Mohon tunggu...
Mutmainnah
Mutmainnah Mohon Tunggu... Lainnya - Wanita yang mempunyai banyak mimpi

"Tuhan selalu mempunyai cara terbaik dalam menjawab tadahan doa setiap hambanya dan saya percaya itu"

Selanjutnya

Tutup

Cerpen Pilihan

Luka Embun di Rumah Ayah

30 November 2020   10:00 Diperbarui: 30 November 2020   10:26 195
+
Laporkan Konten
Laporkan Akun
Kompasiana adalah platform blog. Konten ini menjadi tanggung jawab bloger dan tidak mewakili pandangan redaksi Kompas.
Lihat foto
Cerpen. Sumber ilustrasi: Unsplash

Mobil sedan hitam  itu berbelok memasuki jalan pedesaan. Kecepatannya pun mulai berkurang. Dua orang yang berada di dalamnya pun hanya diam. Amar berkonsentrasi pada jalanan di belakang kemudi. Sedangkan Embun yang duduk di sampingnya hanya diam menatap hamparan sawah di sisi jalan. Terlihat jelas dari wajah Embun, dia tengah menanggung beban di dalam hatinya. Amar sesekali melihat ke arah tunangannya itu kemudian kembali melihat ke arah jalanan.

"Berhenti dulu mas". Embun meminta Amar menghentikan mobilnya. Amar pun berhenti di sisi kiri jalan. Dia kembali menatap tunangannya tanpa mengucap apapun. Embun pun menurunkan kaca mobil dan melihat keluar, seakan ia ingin lebih jelas lagi melihat hamparan sawah itu. Kadang nafasnya tertahan karena terasa sesak. Genangan air mata pun memenuhi kedua kelopak matanya yang indah.

"Haruskah aku kembali ke tempat ini?" Hening fikir Embun, terasa getir. Ingatannya pun menerawang pada kejadian satu bulan yang lalu.

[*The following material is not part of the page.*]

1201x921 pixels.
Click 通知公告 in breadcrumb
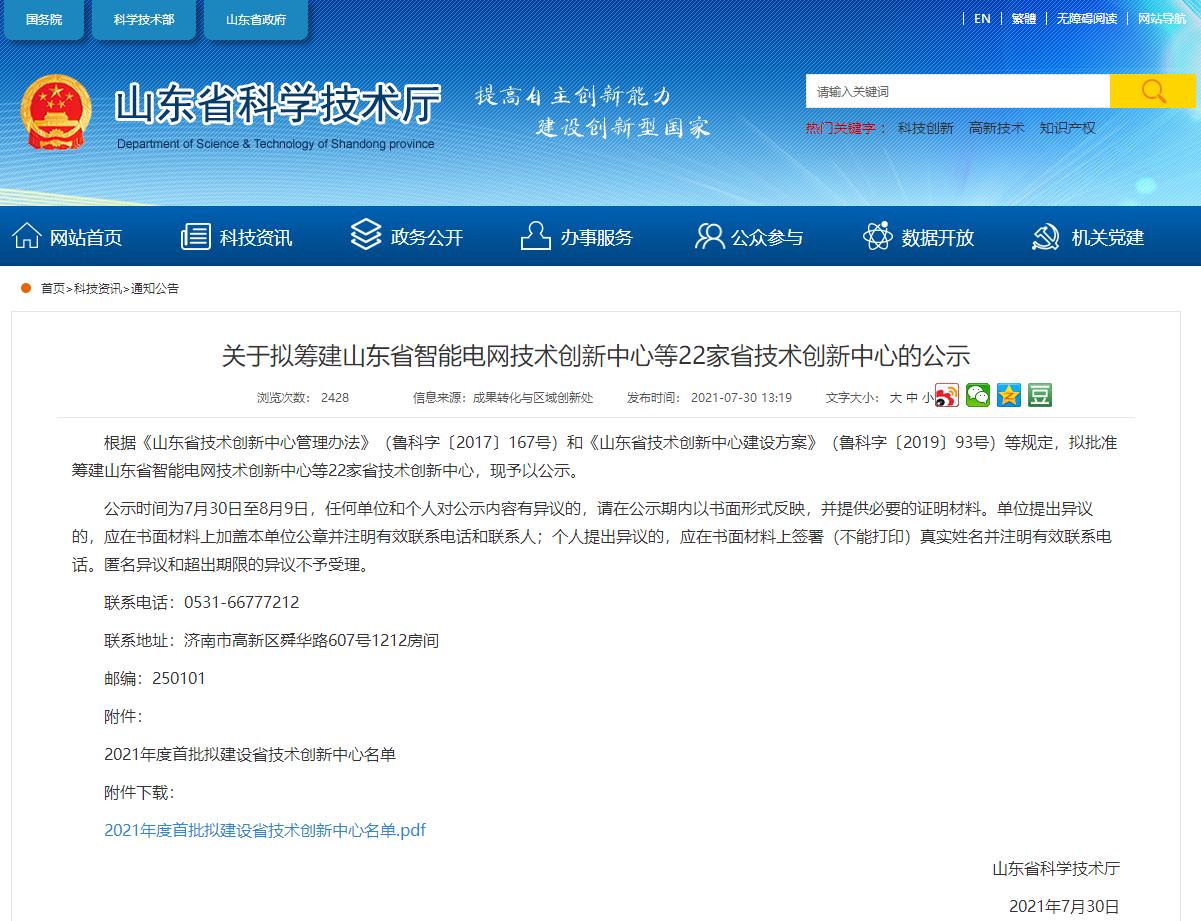(x=155, y=289)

"Ibuku tidak pernah merebut suami siapapun". Embun membentak wanita itu.

"Ayahmu itu, suamiku". Wanita itu mulai meradang.

"Saat ibuku menikah dengan ayah, kau sudah bercerai dengan ayah tapi saat ayah sudah menikah dengan ibuku kau kembali lagi pada ayah. Jadi kau yang merebut ayah dari ibuku". Embun menatap tajam wanita setengah baya itu.

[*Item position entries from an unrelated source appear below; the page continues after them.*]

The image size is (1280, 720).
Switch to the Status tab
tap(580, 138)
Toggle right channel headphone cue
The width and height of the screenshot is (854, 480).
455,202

"Jaga mulutmu". Wanita itu menunjuk wajah embun

"Kenapa? Bukankah semua itu benar? Dulu kau meninggalkan ayah, tapi kenapa kau harus kembali lagi saat ayah sudah bahagia dengan ibuku? Kau yang perebut suami orang, perusak rumah tangga orang lain". Embun kini berteriak pada ibu tirinya itu.

Ayahnya yang mendengar ucapan Embun berteriak dari belakang.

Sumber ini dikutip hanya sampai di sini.